**ABOUT THIS TASK**: The expected output is every entry below, exact in every character.

=======

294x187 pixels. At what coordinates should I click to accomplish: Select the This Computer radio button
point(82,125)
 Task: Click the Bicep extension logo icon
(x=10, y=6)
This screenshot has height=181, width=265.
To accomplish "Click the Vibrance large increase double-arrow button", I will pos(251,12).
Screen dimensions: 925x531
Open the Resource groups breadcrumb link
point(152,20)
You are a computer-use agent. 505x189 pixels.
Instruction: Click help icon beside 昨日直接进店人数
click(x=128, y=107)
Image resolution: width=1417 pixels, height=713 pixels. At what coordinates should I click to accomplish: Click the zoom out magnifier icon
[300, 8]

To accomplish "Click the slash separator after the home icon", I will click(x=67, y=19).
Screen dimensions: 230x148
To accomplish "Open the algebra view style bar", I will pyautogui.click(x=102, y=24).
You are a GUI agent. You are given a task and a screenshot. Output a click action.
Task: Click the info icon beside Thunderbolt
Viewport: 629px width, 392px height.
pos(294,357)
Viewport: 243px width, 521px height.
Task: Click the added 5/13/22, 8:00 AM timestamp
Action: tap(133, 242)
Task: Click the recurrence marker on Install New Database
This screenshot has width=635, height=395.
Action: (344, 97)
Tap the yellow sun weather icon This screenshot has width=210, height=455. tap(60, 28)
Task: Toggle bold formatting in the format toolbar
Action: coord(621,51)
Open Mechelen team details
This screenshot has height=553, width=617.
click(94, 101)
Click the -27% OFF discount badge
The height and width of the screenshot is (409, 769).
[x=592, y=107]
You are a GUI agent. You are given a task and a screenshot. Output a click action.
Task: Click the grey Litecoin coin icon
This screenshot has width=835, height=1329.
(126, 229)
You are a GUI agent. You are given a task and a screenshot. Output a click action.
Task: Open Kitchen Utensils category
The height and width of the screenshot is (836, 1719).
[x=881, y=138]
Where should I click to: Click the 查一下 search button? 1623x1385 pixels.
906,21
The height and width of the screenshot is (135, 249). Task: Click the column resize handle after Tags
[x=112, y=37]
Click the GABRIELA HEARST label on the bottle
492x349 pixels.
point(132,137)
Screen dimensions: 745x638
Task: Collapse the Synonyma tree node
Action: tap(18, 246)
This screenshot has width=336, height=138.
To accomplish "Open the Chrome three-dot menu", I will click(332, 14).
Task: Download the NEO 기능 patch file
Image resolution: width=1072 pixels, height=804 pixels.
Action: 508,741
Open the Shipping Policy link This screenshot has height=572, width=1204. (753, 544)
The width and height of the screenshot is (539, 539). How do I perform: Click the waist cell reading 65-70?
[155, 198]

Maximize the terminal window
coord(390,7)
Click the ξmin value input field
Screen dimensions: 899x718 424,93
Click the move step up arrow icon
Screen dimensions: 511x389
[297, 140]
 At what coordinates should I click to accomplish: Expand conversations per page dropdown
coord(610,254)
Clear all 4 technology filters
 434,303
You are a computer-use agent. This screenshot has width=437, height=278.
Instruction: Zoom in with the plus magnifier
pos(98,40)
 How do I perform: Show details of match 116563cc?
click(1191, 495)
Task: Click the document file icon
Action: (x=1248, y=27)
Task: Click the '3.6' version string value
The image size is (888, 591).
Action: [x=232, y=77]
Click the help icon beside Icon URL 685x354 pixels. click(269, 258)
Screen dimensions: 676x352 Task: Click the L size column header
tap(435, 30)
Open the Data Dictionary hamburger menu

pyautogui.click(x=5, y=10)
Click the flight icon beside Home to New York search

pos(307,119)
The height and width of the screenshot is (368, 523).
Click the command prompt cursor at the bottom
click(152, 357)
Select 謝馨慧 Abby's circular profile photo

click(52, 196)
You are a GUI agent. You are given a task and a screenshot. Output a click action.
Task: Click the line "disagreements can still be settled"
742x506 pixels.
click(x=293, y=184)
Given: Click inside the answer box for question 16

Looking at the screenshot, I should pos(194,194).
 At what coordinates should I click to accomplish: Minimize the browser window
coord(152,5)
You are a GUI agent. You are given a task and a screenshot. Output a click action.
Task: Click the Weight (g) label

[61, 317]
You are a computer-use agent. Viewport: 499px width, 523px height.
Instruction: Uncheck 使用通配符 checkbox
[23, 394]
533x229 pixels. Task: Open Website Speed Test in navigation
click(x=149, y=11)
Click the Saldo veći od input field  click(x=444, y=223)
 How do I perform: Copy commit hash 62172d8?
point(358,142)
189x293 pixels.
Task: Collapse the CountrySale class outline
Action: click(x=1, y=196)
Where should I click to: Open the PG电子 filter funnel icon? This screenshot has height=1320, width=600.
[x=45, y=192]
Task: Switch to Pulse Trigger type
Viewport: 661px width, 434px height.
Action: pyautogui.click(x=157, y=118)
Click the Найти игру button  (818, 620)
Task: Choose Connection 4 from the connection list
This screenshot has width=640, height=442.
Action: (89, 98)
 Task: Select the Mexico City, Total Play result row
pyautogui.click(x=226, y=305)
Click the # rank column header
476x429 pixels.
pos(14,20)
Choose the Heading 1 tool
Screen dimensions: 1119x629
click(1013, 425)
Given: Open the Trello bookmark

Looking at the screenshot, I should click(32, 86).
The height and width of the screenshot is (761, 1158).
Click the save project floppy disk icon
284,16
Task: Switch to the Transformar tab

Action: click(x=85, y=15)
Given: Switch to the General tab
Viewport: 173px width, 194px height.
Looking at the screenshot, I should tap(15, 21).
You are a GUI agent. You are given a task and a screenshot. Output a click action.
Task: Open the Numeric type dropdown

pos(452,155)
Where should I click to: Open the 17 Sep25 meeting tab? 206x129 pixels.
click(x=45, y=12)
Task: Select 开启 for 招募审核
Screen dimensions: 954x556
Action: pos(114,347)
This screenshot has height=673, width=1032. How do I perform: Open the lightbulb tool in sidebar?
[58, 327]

=======

**ANSWER TO THIS EXERCISE**:
294x187 pixels. At what coordinates should I click to accomplish: Select the This Computer radio button
point(82,125)
 Task: Click the Bicep extension logo icon
(x=10, y=6)
This screenshot has height=181, width=265.
To accomplish "Click the Vibrance large increase double-arrow button", I will pos(251,12).
Screen dimensions: 925x531
Open the Resource groups breadcrumb link
point(152,20)
You are a computer-use agent. 505x189 pixels.
Instruction: Click help icon beside 昨日直接进店人数
click(x=128, y=107)
Image resolution: width=1417 pixels, height=713 pixels. At what coordinates should I click to accomplish: Click the zoom out magnifier icon
[300, 8]

To accomplish "Click the slash separator after the home icon", I will click(x=67, y=19).
Screen dimensions: 230x148
To accomplish "Open the algebra view style bar", I will pyautogui.click(x=102, y=24).
You are a GUI agent. You are given a task and a screenshot. Output a click action.
Task: Click the info icon beside Thunderbolt
Viewport: 629px width, 392px height.
pos(294,357)
Viewport: 243px width, 521px height.
Task: Click the added 5/13/22, 8:00 AM timestamp
Action: tap(133, 242)
Task: Click the recurrence marker on Install New Database
This screenshot has width=635, height=395.
Action: (344, 97)
Tap the yellow sun weather icon This screenshot has width=210, height=455. tap(60, 28)
Task: Toggle bold formatting in the format toolbar
Action: coord(621,51)
Open Mechelen team details
This screenshot has height=553, width=617.
click(94, 101)
Click the -27% OFF discount badge
The height and width of the screenshot is (409, 769).
[x=592, y=107]
You are a GUI agent. You are given a task and a screenshot. Output a click action.
Task: Click the grey Litecoin coin icon
This screenshot has width=835, height=1329.
(126, 229)
You are a GUI agent. You are given a task and a screenshot. Output a click action.
Task: Open Kitchen Utensils category
The height and width of the screenshot is (836, 1719).
[x=881, y=138]
Where should I click to: Click the 查一下 search button? 1623x1385 pixels.
906,21
The height and width of the screenshot is (135, 249). Task: Click the column resize handle after Tags
[x=112, y=37]
Click the GABRIELA HEARST label on the bottle
492x349 pixels.
point(132,137)
Screen dimensions: 745x638
Task: Collapse the Synonyma tree node
Action: tap(18, 246)
This screenshot has width=336, height=138.
To accomplish "Open the Chrome three-dot menu", I will click(332, 14).
Task: Download the NEO 기능 patch file
Image resolution: width=1072 pixels, height=804 pixels.
Action: 508,741
Open the Shipping Policy link This screenshot has height=572, width=1204. (753, 544)
The width and height of the screenshot is (539, 539). How do I perform: Click the waist cell reading 65-70?
[155, 198]

Maximize the terminal window
coord(390,7)
Click the ξmin value input field
Screen dimensions: 899x718 424,93
Click the move step up arrow icon
Screen dimensions: 511x389
[297, 140]
 At what coordinates should I click to accomplish: Expand conversations per page dropdown
coord(610,254)
Clear all 4 technology filters
 434,303
You are a computer-use agent. This screenshot has width=437, height=278.
Instruction: Zoom in with the plus magnifier
pos(98,40)
 How do I perform: Show details of match 116563cc?
click(1191, 495)
Task: Click the document file icon
Action: (x=1248, y=27)
Task: Click the '3.6' version string value
The image size is (888, 591).
Action: [x=232, y=77]
Click the help icon beside Icon URL 685x354 pixels. click(269, 258)
Screen dimensions: 676x352 Task: Click the L size column header
tap(435, 30)
Open the Data Dictionary hamburger menu

pyautogui.click(x=5, y=10)
Click the flight icon beside Home to New York search

pos(307,119)
The height and width of the screenshot is (368, 523).
Click the command prompt cursor at the bottom
click(152, 357)
Select 謝馨慧 Abby's circular profile photo

click(52, 196)
You are a GUI agent. You are given a task and a screenshot. Output a click action.
Task: Click the line "disagreements can still be settled"
742x506 pixels.
click(x=293, y=184)
Given: Click inside the answer box for question 16

Looking at the screenshot, I should pos(194,194).
 At what coordinates should I click to accomplish: Minimize the browser window
coord(152,5)
You are a GUI agent. You are given a task and a screenshot. Output a click action.
Task: Click the Weight (g) label

[61, 317]
You are a computer-use agent. Viewport: 499px width, 523px height.
Instruction: Uncheck 使用通配符 checkbox
[23, 394]
533x229 pixels. Task: Open Website Speed Test in navigation
click(x=149, y=11)
Click the Saldo veći od input field  click(x=444, y=223)
 How do I perform: Copy commit hash 62172d8?
point(358,142)
189x293 pixels.
Task: Collapse the CountrySale class outline
Action: click(x=1, y=196)
Where should I click to: Open the PG电子 filter funnel icon? This screenshot has height=1320, width=600.
[x=45, y=192]
Task: Switch to Pulse Trigger type
Viewport: 661px width, 434px height.
Action: pyautogui.click(x=157, y=118)
Click the Найти игру button  (818, 620)
Task: Choose Connection 4 from the connection list
This screenshot has width=640, height=442.
Action: (89, 98)
 Task: Select the Mexico City, Total Play result row
pyautogui.click(x=226, y=305)
Click the # rank column header
476x429 pixels.
pos(14,20)
Choose the Heading 1 tool
Screen dimensions: 1119x629
click(1013, 425)
Given: Open the Trello bookmark

Looking at the screenshot, I should click(32, 86).
The height and width of the screenshot is (761, 1158).
Click the save project floppy disk icon
284,16
Task: Switch to the Transformar tab

Action: click(x=85, y=15)
Given: Switch to the General tab
Viewport: 173px width, 194px height.
Looking at the screenshot, I should tap(15, 21).
You are a GUI agent. You are given a task and a screenshot. Output a click action.
Task: Open the Numeric type dropdown

pos(452,155)
Where should I click to: Open the 17 Sep25 meeting tab? 206x129 pixels.
click(x=45, y=12)
Task: Select 开启 for 招募审核
Screen dimensions: 954x556
Action: pos(114,347)
This screenshot has height=673, width=1032. How do I perform: Open the lightbulb tool in sidebar?
[58, 327]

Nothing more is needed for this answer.